Staging models have a 1:1 relationship with a source table.

  • Pattern: stg_[source_system]__[entity_name]
  • Examples:
    • stg_stripe__charges.sql
    • stg_google_ads__campaigns.sql

3. Cleaned Layer

This is the integration layer for building unified business entities or a Data Vault.

  • Pattern (Integrated Entity): cln_[entity_name]
  • Pattern (Data Vault): cln_[vault_component]_[entity_name]
  • Examples:
    • cln_customers.sql
    • cln_hub_customers.sql
    • cln_sat_customer_details.sql

4. Serving Layer

This layer contains business-friendly models for consumption.
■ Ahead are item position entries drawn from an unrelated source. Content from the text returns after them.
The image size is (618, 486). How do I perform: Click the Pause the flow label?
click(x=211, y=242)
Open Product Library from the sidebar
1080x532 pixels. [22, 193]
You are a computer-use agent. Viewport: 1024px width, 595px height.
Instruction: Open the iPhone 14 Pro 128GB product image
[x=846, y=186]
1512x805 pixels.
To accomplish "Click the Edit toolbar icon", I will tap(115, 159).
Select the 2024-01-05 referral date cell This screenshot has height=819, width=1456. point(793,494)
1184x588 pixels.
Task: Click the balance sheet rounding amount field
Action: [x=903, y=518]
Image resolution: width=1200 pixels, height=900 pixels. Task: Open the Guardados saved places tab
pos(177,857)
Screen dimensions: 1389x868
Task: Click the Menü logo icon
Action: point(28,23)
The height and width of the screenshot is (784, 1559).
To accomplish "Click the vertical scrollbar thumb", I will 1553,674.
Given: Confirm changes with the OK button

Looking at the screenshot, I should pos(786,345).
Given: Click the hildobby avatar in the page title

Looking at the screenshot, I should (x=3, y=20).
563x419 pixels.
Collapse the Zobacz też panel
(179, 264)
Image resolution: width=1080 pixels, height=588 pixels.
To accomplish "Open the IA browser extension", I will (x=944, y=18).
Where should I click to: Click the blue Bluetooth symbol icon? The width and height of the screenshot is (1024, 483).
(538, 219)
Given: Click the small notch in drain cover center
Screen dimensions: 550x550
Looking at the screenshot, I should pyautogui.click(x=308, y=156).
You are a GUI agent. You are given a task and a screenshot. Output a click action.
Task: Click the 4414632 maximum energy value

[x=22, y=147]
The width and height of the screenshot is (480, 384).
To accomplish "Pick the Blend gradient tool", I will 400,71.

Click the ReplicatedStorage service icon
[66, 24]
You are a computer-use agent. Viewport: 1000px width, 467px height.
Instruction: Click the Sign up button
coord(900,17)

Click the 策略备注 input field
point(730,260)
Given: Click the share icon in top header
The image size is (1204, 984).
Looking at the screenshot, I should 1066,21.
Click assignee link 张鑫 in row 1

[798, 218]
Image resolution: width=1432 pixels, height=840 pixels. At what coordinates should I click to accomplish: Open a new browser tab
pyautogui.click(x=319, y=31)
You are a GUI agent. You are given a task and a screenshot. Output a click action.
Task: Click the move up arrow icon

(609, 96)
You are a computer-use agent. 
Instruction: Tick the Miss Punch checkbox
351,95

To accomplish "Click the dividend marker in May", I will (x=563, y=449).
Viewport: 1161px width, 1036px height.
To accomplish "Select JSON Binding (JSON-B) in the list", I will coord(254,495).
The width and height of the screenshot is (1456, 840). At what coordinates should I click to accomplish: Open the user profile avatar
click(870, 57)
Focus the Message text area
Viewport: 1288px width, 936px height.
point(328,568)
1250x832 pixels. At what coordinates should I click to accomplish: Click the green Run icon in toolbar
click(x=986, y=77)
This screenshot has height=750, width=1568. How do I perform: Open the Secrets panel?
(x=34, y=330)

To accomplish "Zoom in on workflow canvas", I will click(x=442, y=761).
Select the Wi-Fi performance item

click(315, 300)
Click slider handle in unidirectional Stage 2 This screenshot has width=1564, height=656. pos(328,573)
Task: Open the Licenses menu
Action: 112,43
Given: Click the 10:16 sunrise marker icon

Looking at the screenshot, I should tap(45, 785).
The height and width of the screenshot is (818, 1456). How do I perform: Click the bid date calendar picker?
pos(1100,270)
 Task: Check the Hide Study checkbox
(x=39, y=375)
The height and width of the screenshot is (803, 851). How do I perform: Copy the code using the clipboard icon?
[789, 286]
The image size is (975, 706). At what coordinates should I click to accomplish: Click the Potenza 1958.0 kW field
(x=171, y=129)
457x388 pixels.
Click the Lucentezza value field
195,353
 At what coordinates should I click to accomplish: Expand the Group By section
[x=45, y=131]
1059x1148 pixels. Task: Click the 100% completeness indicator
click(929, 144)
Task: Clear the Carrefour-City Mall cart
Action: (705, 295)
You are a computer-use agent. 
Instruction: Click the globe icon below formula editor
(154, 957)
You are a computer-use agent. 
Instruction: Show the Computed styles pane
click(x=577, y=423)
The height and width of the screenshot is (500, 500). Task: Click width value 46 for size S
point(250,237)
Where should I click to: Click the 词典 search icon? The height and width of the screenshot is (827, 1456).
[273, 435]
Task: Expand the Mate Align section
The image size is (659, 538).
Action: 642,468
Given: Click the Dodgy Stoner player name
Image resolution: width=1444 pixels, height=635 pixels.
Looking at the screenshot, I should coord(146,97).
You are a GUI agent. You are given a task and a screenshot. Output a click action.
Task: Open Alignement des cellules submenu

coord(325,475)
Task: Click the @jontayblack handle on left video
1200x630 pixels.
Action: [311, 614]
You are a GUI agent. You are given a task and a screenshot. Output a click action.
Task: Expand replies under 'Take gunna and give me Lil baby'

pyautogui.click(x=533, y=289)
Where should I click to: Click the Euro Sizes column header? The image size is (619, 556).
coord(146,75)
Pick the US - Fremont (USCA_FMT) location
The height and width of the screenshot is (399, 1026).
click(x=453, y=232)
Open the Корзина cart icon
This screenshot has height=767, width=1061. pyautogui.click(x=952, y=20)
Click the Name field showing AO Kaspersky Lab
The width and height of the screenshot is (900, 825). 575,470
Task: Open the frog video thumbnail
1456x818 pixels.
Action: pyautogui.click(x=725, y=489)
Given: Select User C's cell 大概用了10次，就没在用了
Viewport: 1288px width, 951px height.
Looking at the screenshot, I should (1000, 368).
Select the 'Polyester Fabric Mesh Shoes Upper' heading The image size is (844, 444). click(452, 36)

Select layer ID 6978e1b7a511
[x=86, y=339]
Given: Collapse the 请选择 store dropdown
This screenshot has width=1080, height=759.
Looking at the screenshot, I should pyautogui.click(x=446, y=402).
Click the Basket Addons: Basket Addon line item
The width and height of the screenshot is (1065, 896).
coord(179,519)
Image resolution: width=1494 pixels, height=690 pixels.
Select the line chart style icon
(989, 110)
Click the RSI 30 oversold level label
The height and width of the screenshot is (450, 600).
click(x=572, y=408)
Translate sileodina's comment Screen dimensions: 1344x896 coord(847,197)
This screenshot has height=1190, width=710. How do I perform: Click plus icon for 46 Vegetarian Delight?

  • Pattern (Dimension): dim_[entity_name]
  • Pattern (Fact): fct_[business_process]
  • Pattern (Aggregate): agg_[aggregation_description]
  • Examples:
    • dim_customers.sql
    • fct_orders.sql
    • agg_monthly_revenue_by_region.sql

Summary Table

Layer Purpose Filename / Model Name Example Notes
Raw Source Declaration sources.yml (for stripe, charges) No models, just declarations.
Staging Basic Cleansing & Typing stg_stripe__charges.sql 1:1 with source tables.
Cleaned Integration & Core Models cln_customers.sql or cln_hub_customers.sql Integrates sources. Your Data Vault lives here.
Serving Analytics & BI dim_customers.sql or fct_orders.sql Business-facing, optimized for queries.